Los Alamos residents question lamp post cameras on Trinity, Diamond drives
New lamp-post cameras on Trinity and Diamond drives are drawing questions about who approved them, what they record and how long the data stays in the system.

A new cluster of cameras mounted on lamp posts along Trinity Drive and Diamond Drive has pushed surveillance, privacy and public oversight to the center of a local debate in Los Alamos County. Residents are asking whether the devices are automatic license-plate readers, who authorized them, what information they capture and how long the footage or plate data will be retained.

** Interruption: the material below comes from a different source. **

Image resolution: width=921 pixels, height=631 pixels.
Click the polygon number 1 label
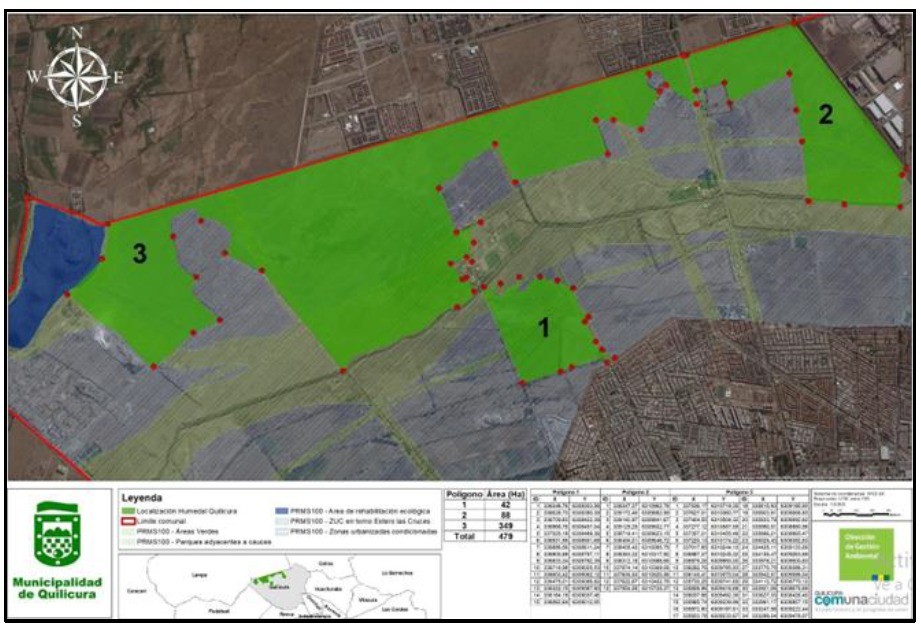(544, 328)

The distinction matters because Los Alamos County already operates traffic cameras. In 2022, the county Traffic and Streets Division reported 18 cameras in town, mostly at signalized intersections, with additional locations at Airport Road, Camino Entrada and the Diamond Drive roundabout. The newer lamp-post units appear to be something different: fixed surveillance cameras that may be Flock Safety devices or cheaper knockoffs, placed in plain view along two of the county’s busiest corridors.

That visibility has sharpened the concern. Trinity Drive and Diamond Drive carry daily traffic to Los Alamos High School, county offices, businesses and residential neighborhoods, and the camera network sits where many drivers, pedestrians and cyclists pass every day. The issue is not simply whether the county needs more security tools. It is whether any new system comes with written limits, a public explanation and clear oversight before the technology becomes routine.
The policy fight is playing out against a broader New Mexico debate over automatic license-plate readers. The ACLU of New Mexico says ALPR systems record the time, date and GPS location of each captured plate image and store the information in a database. The group has backed SB 40, the Driver Privacy and Safety Act, which would require that ALPR records for people not suspected of a crime be deleted within 30 days unless there is a warrant.
That legislation was introduced after reports that out-of-state entities accessed New Mexico ALPR data for immigration-related tracking and for tracking people seeking abortion services. KRQE has also reported on privacy concerns tied to ALPR use and on criticism that data has been stored too long. For Los Alamos, those statewide concerns now intersect with a very local question: who is watching the roads through town, and under what rules?
The Trinity corridor has already seen repeated transportation-related work. On Dec. 8, 2021, traffic electricians were scheduled to install new traffic cameras at the Trinity Drive and Diamond Drive intersection, and on March 17, 2026, pedestrian refuge island modifications west of 35th Street on Trinity were set to begin. Together, the projects show how quickly roadside hardware can accumulate. Once installed, a surveillance network can be hard to roll back, which is why residents are pressing for answers now, before the cameras become a permanent part of the streetscape.